EXCERPT:
--- --- ---

Colorado woman killed in rare black bear attack, authorities say

A 39-year-old Colorado woman died in an apparent black bear attack, just the fourth fatal mauling in the state since records began in 1960, authorities said on Saturday.

The woman’s boyfriend found her body on Friday night near the town of Durango, about 350 miles south-west of Denver, Colorado Parks and Wildlife said.

The man told police he arrived home around 8.30pm and found the couple’s two dogs outside and his girlfriend missing. He searched a trail on private land where she frequently walked the dogs and notified authorities after discovering her body.

The woman’s name was not released. An autopsy was pending but authorities found bear fur, scat and “signs of consumption on the body”, officials said.

Using tracking dogs, wildlife officers located a 10-year-old sow and two yearlings nearby and killed the three bears “out of an abundance of caution”, officials said.

The bear carcasses were transported to the state wildlife laboratory for necropsies. DNA samples will be analyzed at a forensic laboratory in Wyoming.

Colorado is home to an estimated 19,000 black bears, a state wildlife spokesman said, adding that the agency has documented three other fatal black bear attacks on humans since it began tracking them 61 years ago.

Black bears, a name that describes species rather than color, are the only bears in Colorado.

The spokesman said black bears are active in the spring and there have been several sightings near Durango. A bear was seen rummaging through a garbage bin and another tearing down a bird feeder outside a home along the Animas river, he said.

--- --- ---

Stored records:
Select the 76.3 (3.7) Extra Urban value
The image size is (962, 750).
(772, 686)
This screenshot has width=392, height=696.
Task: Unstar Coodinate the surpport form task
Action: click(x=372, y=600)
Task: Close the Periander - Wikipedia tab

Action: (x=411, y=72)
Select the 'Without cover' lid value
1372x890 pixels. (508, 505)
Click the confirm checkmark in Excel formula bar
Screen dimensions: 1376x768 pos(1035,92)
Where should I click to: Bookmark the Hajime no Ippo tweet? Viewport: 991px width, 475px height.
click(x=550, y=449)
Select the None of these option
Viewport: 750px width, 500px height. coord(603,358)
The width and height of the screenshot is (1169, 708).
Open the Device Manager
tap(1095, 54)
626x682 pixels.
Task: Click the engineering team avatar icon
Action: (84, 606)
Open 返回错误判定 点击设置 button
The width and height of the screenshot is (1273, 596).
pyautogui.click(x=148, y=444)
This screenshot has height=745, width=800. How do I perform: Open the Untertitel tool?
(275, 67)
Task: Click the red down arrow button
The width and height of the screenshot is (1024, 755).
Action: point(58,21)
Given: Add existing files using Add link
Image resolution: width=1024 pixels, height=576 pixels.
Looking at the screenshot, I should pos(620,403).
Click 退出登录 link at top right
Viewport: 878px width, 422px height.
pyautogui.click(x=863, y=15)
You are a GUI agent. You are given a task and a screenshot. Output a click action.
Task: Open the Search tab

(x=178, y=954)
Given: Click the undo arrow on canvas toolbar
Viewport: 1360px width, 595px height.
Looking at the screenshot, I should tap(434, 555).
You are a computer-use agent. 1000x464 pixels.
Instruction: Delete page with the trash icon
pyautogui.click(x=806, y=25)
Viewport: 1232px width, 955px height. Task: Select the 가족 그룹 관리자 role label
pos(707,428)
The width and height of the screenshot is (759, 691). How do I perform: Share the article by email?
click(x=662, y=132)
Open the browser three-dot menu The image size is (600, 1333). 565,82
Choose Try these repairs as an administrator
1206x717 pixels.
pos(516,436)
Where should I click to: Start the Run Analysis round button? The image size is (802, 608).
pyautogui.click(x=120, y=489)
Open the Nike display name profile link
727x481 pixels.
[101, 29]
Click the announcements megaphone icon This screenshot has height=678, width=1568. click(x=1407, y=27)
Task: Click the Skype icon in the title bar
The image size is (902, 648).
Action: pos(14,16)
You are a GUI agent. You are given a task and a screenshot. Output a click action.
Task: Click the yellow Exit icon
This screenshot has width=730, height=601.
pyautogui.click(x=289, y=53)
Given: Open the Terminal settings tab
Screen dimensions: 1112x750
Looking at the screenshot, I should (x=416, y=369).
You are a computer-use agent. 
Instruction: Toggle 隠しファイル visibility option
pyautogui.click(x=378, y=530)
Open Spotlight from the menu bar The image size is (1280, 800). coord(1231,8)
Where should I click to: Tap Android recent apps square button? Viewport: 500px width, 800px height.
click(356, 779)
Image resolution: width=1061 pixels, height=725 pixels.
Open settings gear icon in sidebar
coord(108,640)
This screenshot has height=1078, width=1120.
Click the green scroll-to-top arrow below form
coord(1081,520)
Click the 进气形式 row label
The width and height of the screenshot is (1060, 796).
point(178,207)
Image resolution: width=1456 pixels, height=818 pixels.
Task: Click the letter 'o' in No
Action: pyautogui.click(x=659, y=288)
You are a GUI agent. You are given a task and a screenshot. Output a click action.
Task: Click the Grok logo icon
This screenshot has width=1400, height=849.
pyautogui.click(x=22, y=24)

--- --- ---

TASK LIST:
A) According to the bear attack article, about how many black bears live in Colorado?
B) Reproduce everything in the bear attack article from "Colorado is home" down to "river, he said.".

ANSWERS TO THE EXERCISES:
A) An estimated 19,000.

B)
Colorado is home to an estimated 19,000 black bears, a state wildlife spokesman said, adding that the agency has documented three other fatal black bear attacks on humans since it began tracking them 61 years ago.

Black bears, a name that describes species rather than color, are the only bears in Colorado.

The spokesman said black bears are active in the spring and there have been several sightings near Durango. A bear was seen rummaging through a garbage bin and another tearing down a bird feeder outside a home along the Animas river, he said.